Trust your own devices

So what’s the answer? One computer that’s always on, but not owned by someone else – your own “mini cloud” so to speak. A secure box to store your encryption keys. Software that’s open-source so anyone can check the inner workings for back doors and security flaws. A little device to leave around the house, like your router, or media drive, that’s always connected and that you can always securely connect to from any device with an internet connection. Curiously enough, such things already exist, with Cloudfleet and FreedomBox being examples. So why isn’t everyone using one… come to think of it, why hasn’t anyone even heard of these things?
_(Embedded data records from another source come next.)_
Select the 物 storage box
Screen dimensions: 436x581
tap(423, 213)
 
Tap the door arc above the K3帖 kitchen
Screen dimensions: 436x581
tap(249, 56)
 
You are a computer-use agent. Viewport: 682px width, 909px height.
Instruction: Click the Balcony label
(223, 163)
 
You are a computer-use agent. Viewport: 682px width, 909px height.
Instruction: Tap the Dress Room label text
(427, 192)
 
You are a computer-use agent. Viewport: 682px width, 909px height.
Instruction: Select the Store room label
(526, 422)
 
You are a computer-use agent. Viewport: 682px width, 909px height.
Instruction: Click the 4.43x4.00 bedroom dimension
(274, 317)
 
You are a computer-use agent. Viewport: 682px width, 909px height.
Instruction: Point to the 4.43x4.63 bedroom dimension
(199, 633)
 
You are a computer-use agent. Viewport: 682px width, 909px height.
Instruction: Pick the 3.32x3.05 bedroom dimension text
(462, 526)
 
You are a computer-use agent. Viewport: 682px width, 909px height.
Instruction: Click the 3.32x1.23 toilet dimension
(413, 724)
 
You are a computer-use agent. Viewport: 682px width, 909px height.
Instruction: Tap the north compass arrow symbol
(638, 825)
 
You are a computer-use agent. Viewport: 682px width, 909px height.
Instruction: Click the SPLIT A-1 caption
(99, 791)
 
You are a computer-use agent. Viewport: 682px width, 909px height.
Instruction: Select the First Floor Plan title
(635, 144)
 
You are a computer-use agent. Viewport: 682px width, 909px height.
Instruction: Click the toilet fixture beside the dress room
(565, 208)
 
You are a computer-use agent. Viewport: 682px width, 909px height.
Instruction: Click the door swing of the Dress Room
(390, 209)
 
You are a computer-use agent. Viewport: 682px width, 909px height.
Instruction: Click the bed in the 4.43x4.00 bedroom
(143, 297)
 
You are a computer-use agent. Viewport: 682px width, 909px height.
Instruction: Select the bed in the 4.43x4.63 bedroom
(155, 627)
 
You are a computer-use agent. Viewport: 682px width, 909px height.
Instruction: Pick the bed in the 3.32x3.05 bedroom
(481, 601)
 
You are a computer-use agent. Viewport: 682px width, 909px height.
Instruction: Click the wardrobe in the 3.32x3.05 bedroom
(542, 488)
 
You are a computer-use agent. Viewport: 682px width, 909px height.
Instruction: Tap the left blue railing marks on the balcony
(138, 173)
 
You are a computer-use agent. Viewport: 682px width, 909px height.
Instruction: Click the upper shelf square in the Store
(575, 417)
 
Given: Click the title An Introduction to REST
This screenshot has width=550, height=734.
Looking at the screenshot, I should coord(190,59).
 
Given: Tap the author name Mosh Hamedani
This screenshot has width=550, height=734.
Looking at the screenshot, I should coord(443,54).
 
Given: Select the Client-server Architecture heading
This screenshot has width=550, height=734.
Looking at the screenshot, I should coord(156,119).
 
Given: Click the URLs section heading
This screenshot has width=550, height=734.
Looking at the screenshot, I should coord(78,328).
The last piece of the puzzle, and the one most often ignored is the aspect of usability. Many, indeed most, technological solutions to problems are built by technical computer specialists (and unwittingly) for other computer specialists. Centralised, insecure-by-design services which we have come to rely on as part of our everyday lives have become tremendously convenient things. In the early days of the internet, this was the only way to deliver a good email service at scale – who remembers how excited we all got back in 2004 when we received our first gmail invites, and basked in the freedom of having a whole gigabyte of storage space accessible from anywhere with an internet connection? In the time since, these email providers have become very polished products. Some, like protonmail, even go so far as to offer strong encryption (but as you have no doubt figured out by now, since all of protonmail’s pgp keys are stored in the same place, it also suffers from the death star problem).

Make it foolproof, so even fools can use it

People didn’t adopt the use of computers in huge numbers because processor speeds went up, or because they all suddenly became connected to the internet. It happened when people were able to do things on computers which they had already been doing, only better. They were editing documents, sending mail, and chatting to friends, except these documents could be duplicated infinitely at no extra cost, the mail was much faster than regular mail, and you could chat to friends all over the world without worrying about poor line quality or astronomical international dialing fees. The key to usability and adoption is to make the interface so intuitive and unobtrusive that the user effectively forgets that there’s a computer involved.

The key to usability and adoption is to make the interface so intuitive and unobtrusive that the user effectively forgets that there’s a computer involved.

Despite the previous 2400 words of this essay, nobody is really that interested in the finer details of how their emails get to them. They want to be able to read and reply to their mail whenever they want, wherever they are. There is an underlying assumption that when you send an email or a message, the only people who can read it are you and the intended recipient. Not your neighbours (relay servers), not the postal company (email providers), not the delivery infrastructure (internet service providers), not the government (the government), and certainly not a foreign government. We now know that this trust has been betrayed. Encouragingly, we also know that the means exist for us to protect ourselves, and efforts are being made to make these tools more accessible to everyday users. But it is also incumbent on users to be informed of the pitfalls of commonly used internet communication services, and to demand better. Without this protection, we can’t have privacy, and without privacy, what little freedom we really have in the world is curtailed.